FALL 2021

Shaping the Field of Consumer Psychology

Professor Peggy Liu’s research
is at the forefront

// Faculty Feature

Saying that Professor Peggy Liu has had a successful career thus far as a young educator and researcher would be an extreme understatement. Liu, who serves as the Ben L. Fryrear Chair in Marketing and associate professor of business administration in the marketing and business economics area at the Joseph M. Katz Graduate School of Business and College of Business Administration, topped the 2020 Poets&Quants Best Undergraduate Business School Professor list with more than a dozen nominations from her students and colleagues. Within the business school, she has been awarded the Excellence in Teaching Award several times. 

A RESEARCH ROCKSTAR

Beyond her impactful teaching career, Liu’s research is at the forefront. Often referred to as a “rock star” by her peers, Liu has more than 1,000 Google Scholar citations at just 32 years old.
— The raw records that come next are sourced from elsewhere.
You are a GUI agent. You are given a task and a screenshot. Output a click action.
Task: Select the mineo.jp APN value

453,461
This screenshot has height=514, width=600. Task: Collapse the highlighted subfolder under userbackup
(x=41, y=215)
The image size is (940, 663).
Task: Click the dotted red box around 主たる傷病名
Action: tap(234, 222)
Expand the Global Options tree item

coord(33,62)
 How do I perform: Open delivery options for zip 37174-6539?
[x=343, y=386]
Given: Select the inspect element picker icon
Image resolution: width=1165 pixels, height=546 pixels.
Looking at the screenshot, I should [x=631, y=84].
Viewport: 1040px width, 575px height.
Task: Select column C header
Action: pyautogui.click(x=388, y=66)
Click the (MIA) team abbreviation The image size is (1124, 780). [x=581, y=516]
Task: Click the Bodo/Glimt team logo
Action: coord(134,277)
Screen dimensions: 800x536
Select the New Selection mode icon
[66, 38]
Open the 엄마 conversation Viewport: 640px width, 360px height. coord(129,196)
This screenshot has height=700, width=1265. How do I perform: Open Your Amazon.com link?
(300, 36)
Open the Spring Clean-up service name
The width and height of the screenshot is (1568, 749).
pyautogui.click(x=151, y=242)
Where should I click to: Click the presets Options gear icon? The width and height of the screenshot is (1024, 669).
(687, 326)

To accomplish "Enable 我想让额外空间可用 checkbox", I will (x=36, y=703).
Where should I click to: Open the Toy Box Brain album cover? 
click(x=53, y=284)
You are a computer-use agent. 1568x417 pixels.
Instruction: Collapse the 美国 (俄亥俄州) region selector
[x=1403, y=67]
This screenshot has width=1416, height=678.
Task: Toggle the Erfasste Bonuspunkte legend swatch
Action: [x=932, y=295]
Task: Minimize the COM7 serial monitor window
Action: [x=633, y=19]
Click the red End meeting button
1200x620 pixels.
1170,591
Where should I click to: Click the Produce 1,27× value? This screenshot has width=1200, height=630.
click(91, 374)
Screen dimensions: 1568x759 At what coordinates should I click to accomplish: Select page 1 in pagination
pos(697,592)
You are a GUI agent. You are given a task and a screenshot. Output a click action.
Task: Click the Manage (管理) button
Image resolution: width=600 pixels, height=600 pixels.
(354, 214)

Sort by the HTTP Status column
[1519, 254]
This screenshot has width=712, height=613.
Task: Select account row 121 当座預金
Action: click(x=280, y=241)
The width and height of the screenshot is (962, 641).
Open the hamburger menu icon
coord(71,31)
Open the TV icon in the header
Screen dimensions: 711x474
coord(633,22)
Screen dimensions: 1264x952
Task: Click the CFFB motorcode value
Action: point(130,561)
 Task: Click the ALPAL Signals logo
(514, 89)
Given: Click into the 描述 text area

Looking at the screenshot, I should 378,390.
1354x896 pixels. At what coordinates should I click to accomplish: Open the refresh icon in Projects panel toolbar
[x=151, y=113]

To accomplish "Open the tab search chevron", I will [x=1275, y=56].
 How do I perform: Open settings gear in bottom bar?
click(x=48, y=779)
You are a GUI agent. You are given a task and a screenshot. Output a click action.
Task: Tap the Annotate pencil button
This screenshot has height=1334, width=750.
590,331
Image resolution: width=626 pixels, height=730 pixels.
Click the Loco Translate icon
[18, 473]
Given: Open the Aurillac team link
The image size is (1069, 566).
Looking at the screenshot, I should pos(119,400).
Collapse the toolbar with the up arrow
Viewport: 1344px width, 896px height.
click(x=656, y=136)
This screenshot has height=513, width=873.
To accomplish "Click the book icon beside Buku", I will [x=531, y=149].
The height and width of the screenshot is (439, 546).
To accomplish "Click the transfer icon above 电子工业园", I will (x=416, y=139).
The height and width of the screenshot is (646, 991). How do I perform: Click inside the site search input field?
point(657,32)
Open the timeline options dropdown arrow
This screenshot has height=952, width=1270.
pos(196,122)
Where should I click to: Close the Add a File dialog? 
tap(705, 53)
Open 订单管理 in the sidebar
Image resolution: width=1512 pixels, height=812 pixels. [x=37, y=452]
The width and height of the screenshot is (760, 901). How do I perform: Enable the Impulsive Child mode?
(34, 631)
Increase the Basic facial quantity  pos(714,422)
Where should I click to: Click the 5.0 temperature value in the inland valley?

Earning her doctoral degree only five years ago from Duke University, Liu has quickly climbed the ranks in top journals in marketing, management, psychology, and public health. She has published 33 journal articles and is among the most prolific and well-cited early career business professors in the world.

Her research focuses on consumer behavior, especially as it relates to consumer welfare and well-being. She primarily conducts research in three areas: health, social, and the intersection between the two. Liu’s health research focuses on the factors that shape the healthiness of consumers’ choices and consumption, how food type versus food quantity changes are differentially perceived and preferred, and the impact of jointly varying food type and food quantity.

Liu’s social research focuses on how consumers make choices for each other, the impact of these choices, and when and why consumption acts are a source of offenseto other consumers. Her health and social research focus on how consumers jointly manage their personal and interpersonal goals.

“In my work on social connections, I have shown how consumers’ consumption decisions and firms’ marketing actions can cause consumers to feel offended,” says Liu. “In contrast, I have also shown how consumption can serve as a way to build connections with other people, such as by choosing for others, gift-giving, and shared consumption.”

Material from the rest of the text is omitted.